What is also clear is the coincidence between many of the militants’ grievances and those held more widely by nationalist, leftist or anti-globalization activists. Mohammed Atta, who led the 9/11 hijackers, railed against the growing of cash crops in his native Egypt. Ayman al-Zawahiri, bin Laden’s closest associate and strategic mentor, has listed multinational corporations and international media groups as his targets. The anti-Semitism of the militants’ language, strangely tolerated by many Middle Eastern governments, has its parallel in that of fascists and leftists too. Yet all is expressed with reference to the great heroes of the Islamic empires of the Middle Ages or early modern periods or the Prophet and his Companions. It is this mix of modern and archaic that is so powerfully attractive. There are many reasons why, but one clue can be found in the profiles of militants. A high proportion come from the educated middle classes, the most modern of any society’s social groups. These are people who are contemporary in their lifestyles and aspirations but who miss the certainties of an older, traditional world. They are engineers, pharmacists, information technology specialists, doctors and other scientific professionals, not boys from madrasahs. None of the many medical surveys of terrorists has ever found that such men are psychologically ill.
An enormous number of militants are migrants. In the great age of urbanization and economic growth in the Middle East and south-west Asia throughout the post-war period, and especially in the 1960s and 1970s, militant leaders had often been born in the countryside but grew up in cities. Nowadays, many are international migrants themselves or the children of international migrants. These are people who are seeking to bridge the old and the new, to meld their places and cultures of origin with the reality of life elsewhere, to gain all the advantages of modernity and technological progress without losing a sense of self.
Search for identity
All over the world there is a search for identity and authenticity in the face of an increasing cultural and economic homogenization.

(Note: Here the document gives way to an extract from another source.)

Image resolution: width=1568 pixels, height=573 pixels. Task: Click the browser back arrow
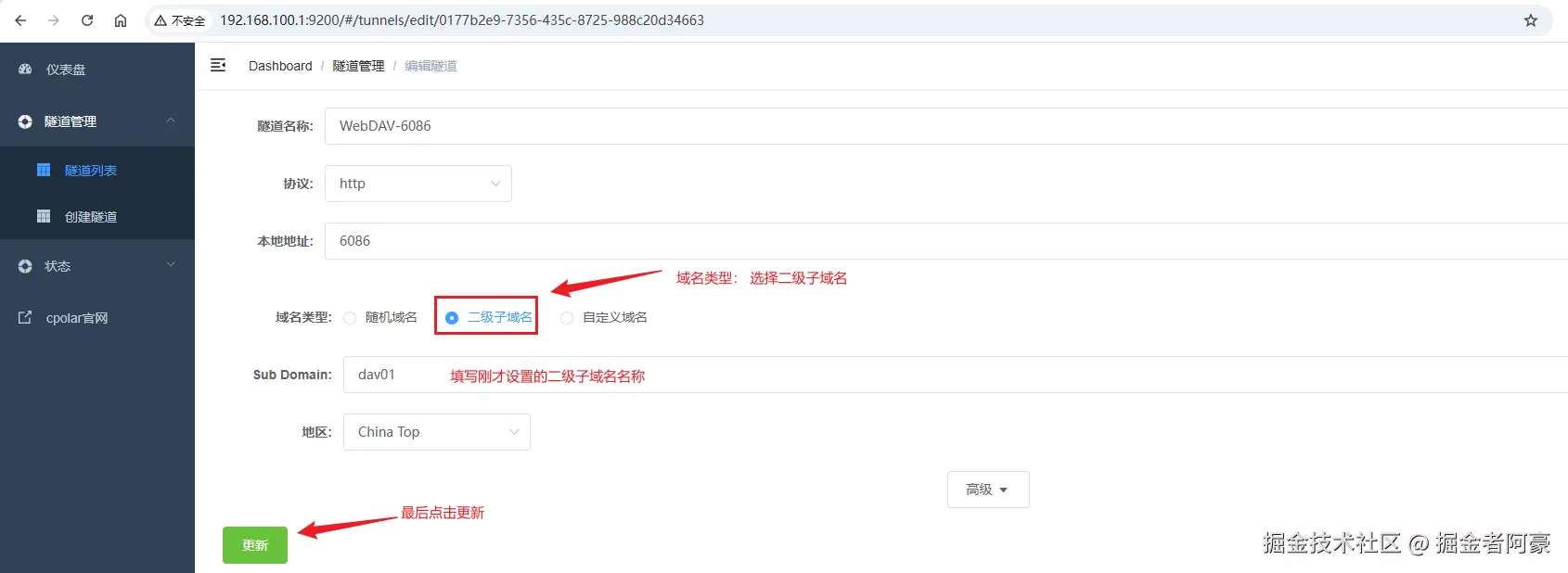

Radical Islam, like radical nationalism and other religious fundamentalisms, must be seen in that context too – as a function of our modern, globalized, interconnected world – and not as a relic of the seventh century that has somehow survived.
Fifteen years of travel in the Islamic world has taught me that there is no clash of civilizations. For every one occasion when I have met hostility or violence, there are 100 where I have been welcomed. Conflicts within the west and within Islam have caused more deaths than any battles between these two supposedly homogeneous blocs.
Bin Laden and his ilk are, like any radical political activists, set on drawing all those Muslims who have so far resisted his extremist call to his banner. So far, despite the provocations, the majority of the world’s 1.3 billion Muslims have ignored his words of hate and violence.
CV Jason Burke
Jason Burke has reported from the Middle East for 15 years, most recently for The Observer. He is the author of Al-Qaeda: The True Story of Radical Islam.